You wouldn't think a trip to a grocery store to buy strawberries could be a life-changing event. But this is America, where gun violence is an epidemic.
Sarah Moonshadow and her son were leaving King Soopers supermarket in Boulder, Colo., on Monday when they heard gunshots. She told the Denver Post that she instructed her son to duck and then "we just ran."
As police converged on the store, Moonshadow and her son saw a body in the parking lot. "I knew we couldn't do anything for the guy," she said. "We had to go."
Ten people were killed in the shooting spree, including a Boulder police officer, and a 21-year-old from the Denver suburb of Arvada was arrested and charged. His motive, authorities said Tuesday, was not immediately clear. The Colorado mayhem followed last week's shootings that left eight people dead at three Atlanta-area massage businesses. Again, the shooter's motivations there remain under investigation.
What is disturbingly clear is that the Colorado shooting is the nation's seventh mass killing — defined as four or more people killed in one incident, not including the shooter — in 2021, according to the Associated Press, USA Today and Northeastern University.
So what now? The victims will be mourned. The police officer will be honored for his courage. Democrats in Congress will demand action, while Republicans will push back. We've watched this all play out before, and yet the bloodshed continues.

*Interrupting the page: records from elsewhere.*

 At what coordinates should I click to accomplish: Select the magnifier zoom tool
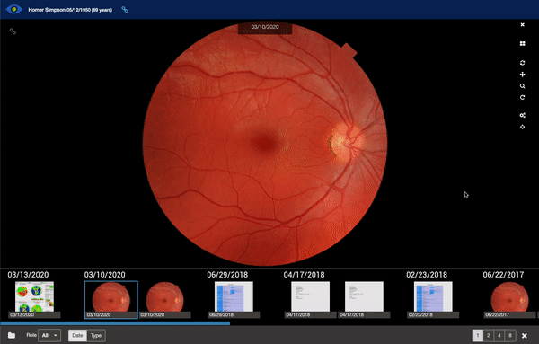(x=522, y=86)
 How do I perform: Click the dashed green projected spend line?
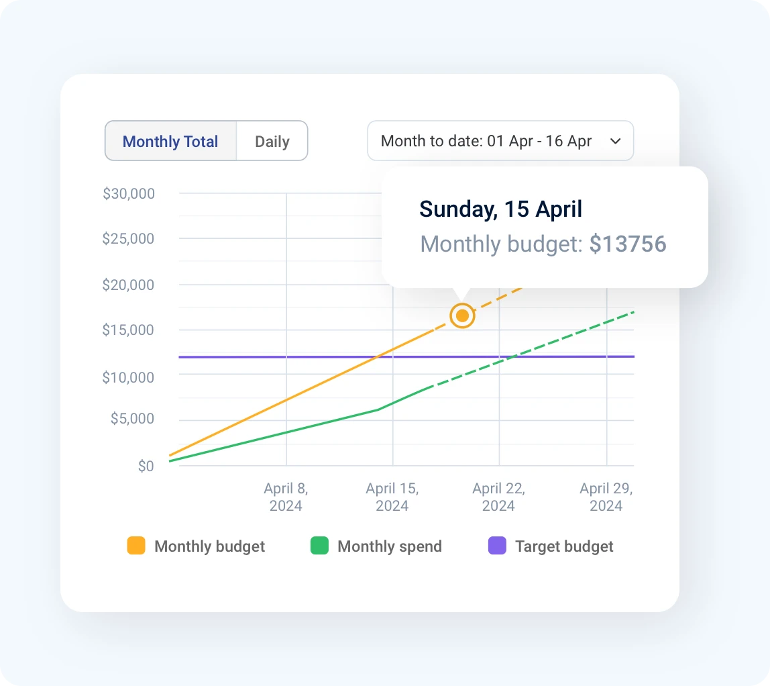pyautogui.click(x=570, y=336)
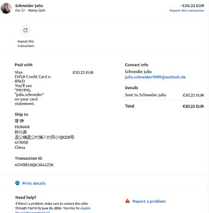This screenshot has width=209, height=213.
Task: Open the Report a problem link
Action: click(149, 201)
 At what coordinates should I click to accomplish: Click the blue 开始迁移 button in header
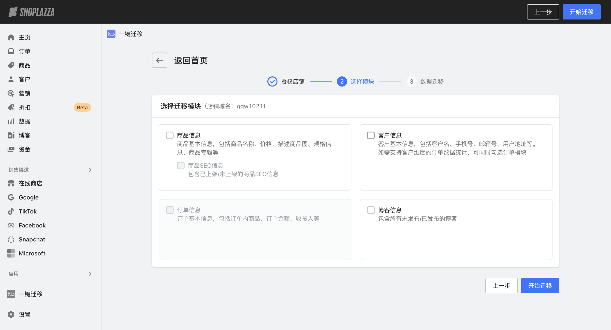(581, 12)
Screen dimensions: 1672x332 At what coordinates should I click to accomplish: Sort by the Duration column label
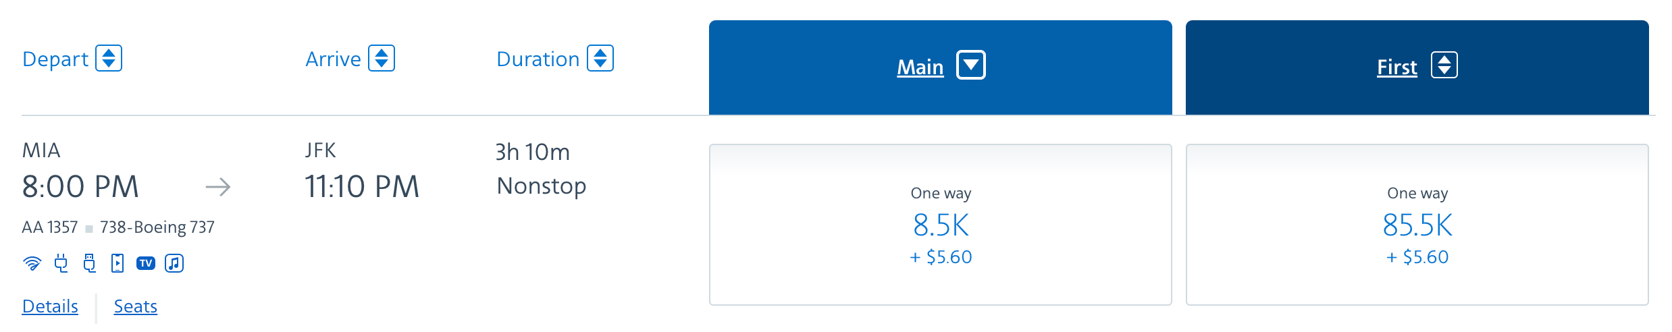pyautogui.click(x=538, y=59)
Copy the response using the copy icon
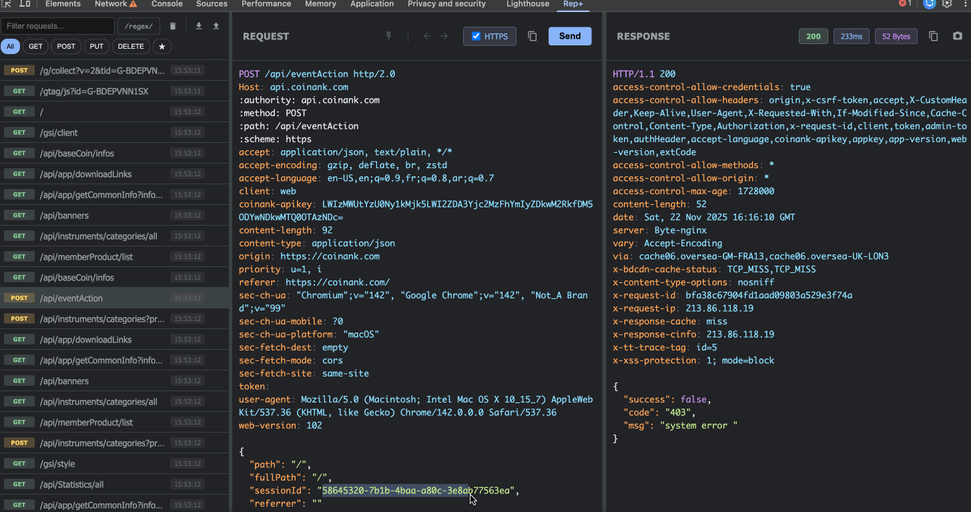Image resolution: width=971 pixels, height=512 pixels. coord(934,36)

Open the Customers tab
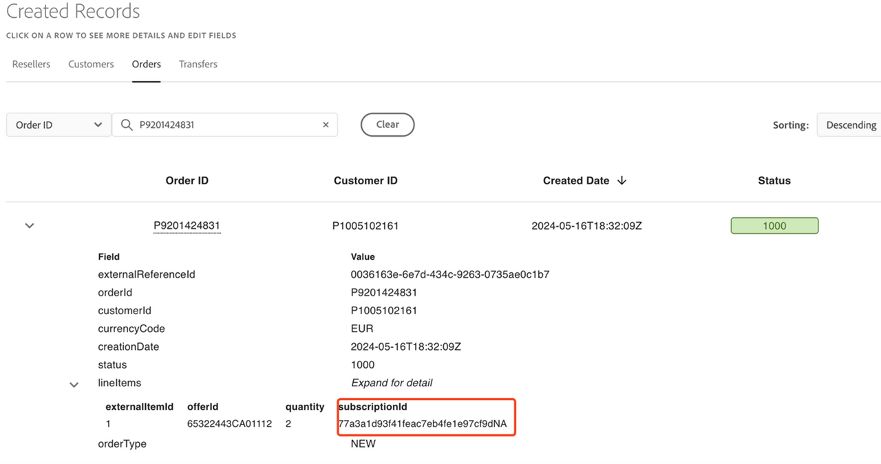coord(91,64)
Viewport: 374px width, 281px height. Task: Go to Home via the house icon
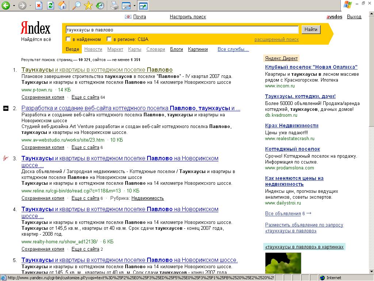pos(62,5)
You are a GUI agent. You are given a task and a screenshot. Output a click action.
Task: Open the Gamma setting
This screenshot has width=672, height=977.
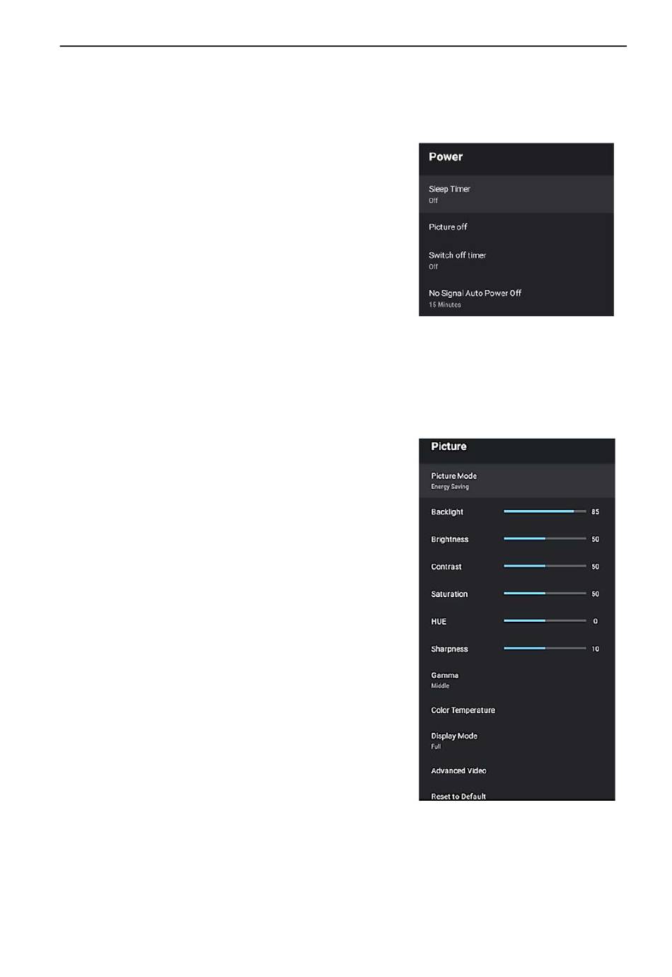click(x=516, y=680)
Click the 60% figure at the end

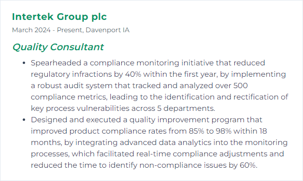[x=249, y=165]
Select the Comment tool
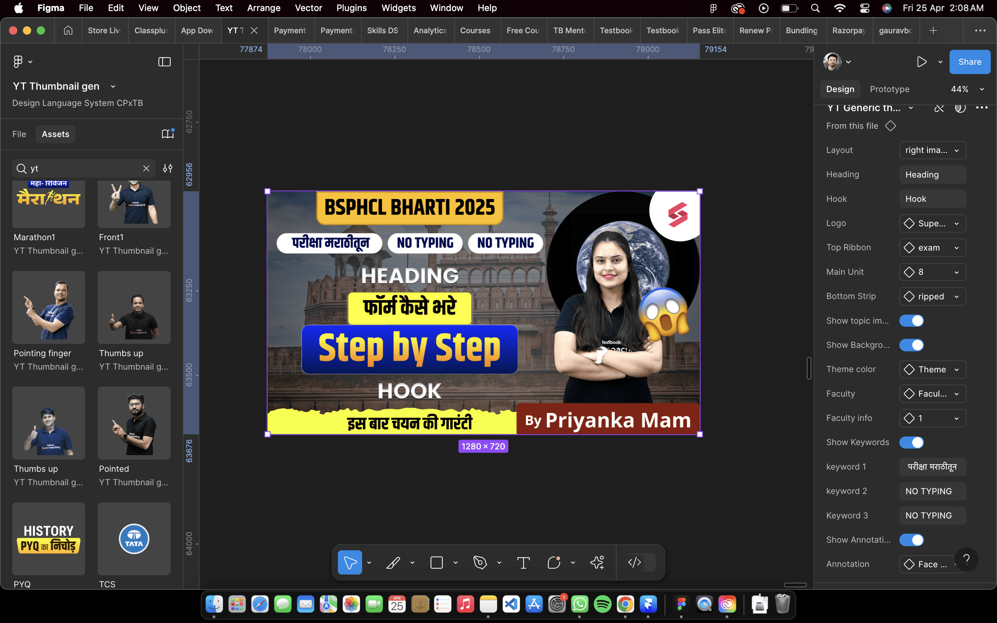This screenshot has height=623, width=997. (554, 562)
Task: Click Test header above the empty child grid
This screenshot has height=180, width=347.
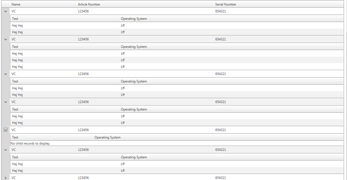Action: coord(15,137)
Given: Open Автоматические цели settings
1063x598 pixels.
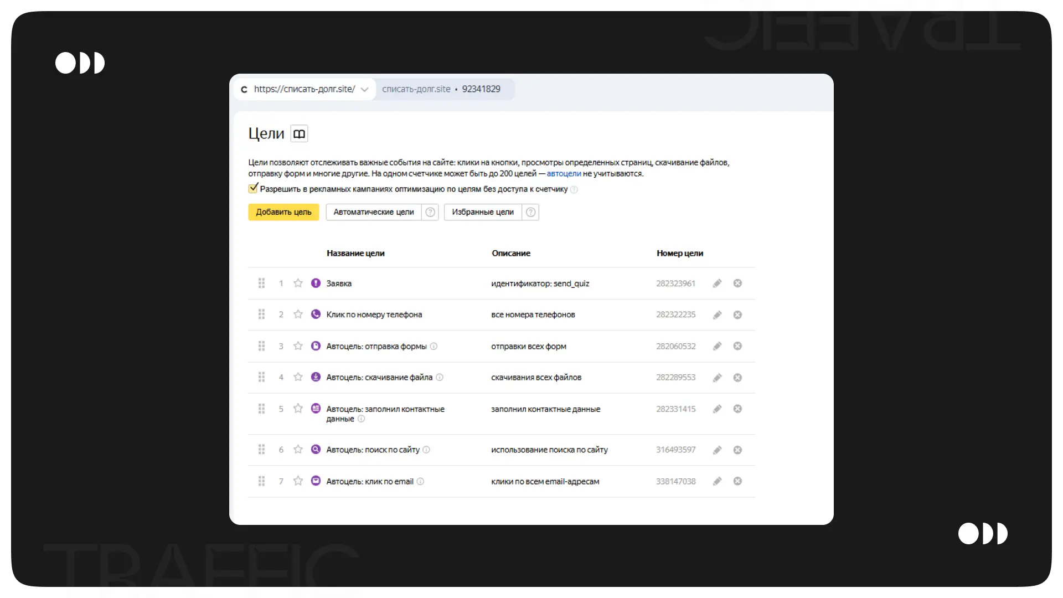Looking at the screenshot, I should 374,212.

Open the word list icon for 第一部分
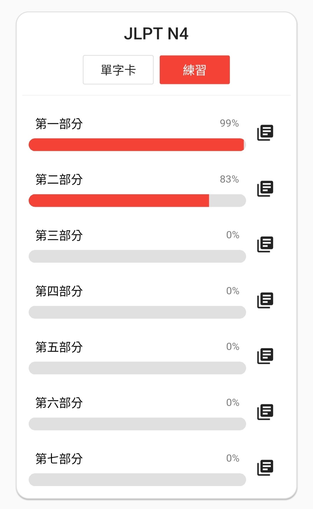(265, 133)
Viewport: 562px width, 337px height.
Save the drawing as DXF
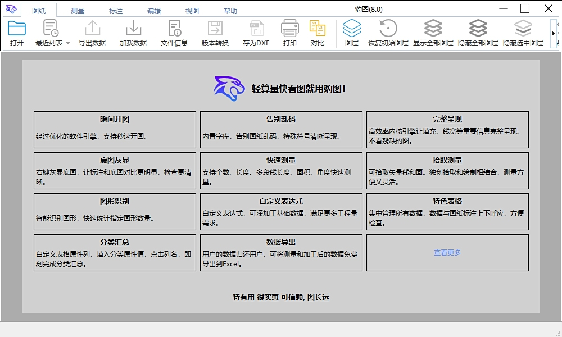(x=256, y=33)
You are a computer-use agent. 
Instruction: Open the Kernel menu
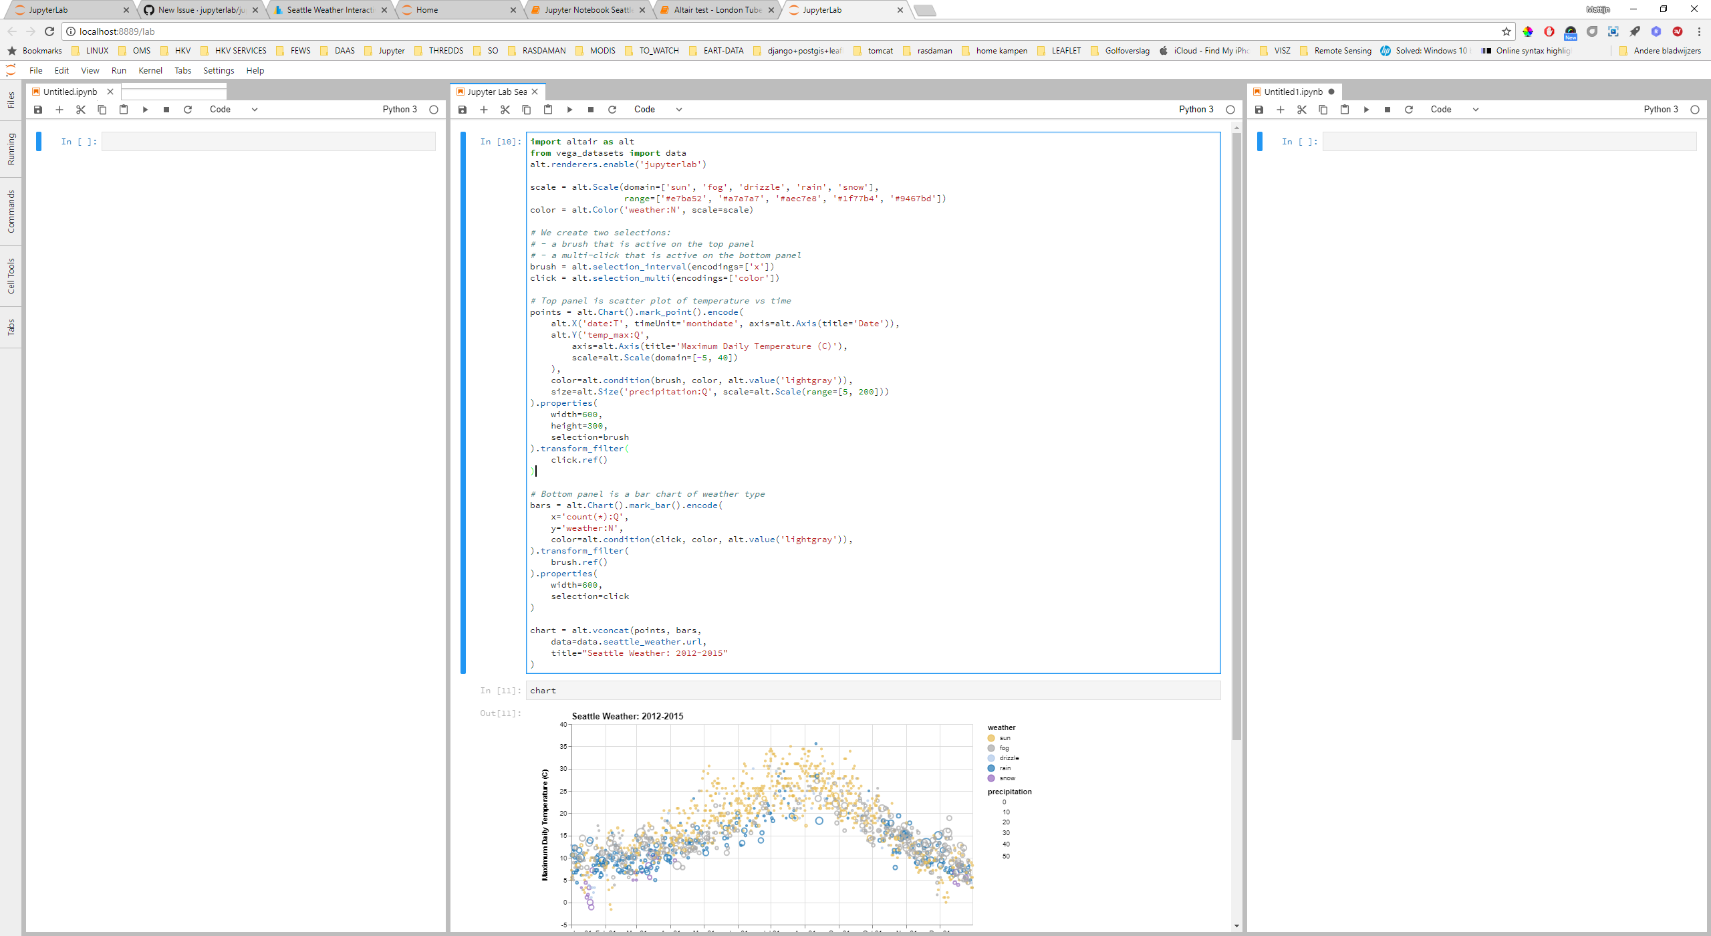tap(150, 70)
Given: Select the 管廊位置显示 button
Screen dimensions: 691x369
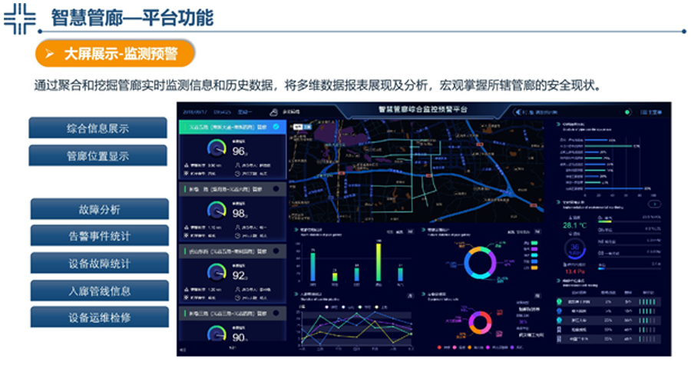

If only our current leaders would follow the example of Mark Rosenberg and the late U.S. Rep. Jay Dickey, R-Ark. — two men on opposing sides of the gun debate who eventually teamed up to pursue a common goal: public safety. Dickey was well known for the 1996 Dickey Amendment, which prohibited the Centers for Disease Control and Prevention from using federal funds intended for injury prevention to advocate for gun control.
Yet he forged an unlikely friendship with Rosenberg, president emeritus of the Task Force for Global Health in Atlanta whose 20-year career at the CDC included leading the agency's National Center for Injury Prevention and Control and serving as assistant surgeon general.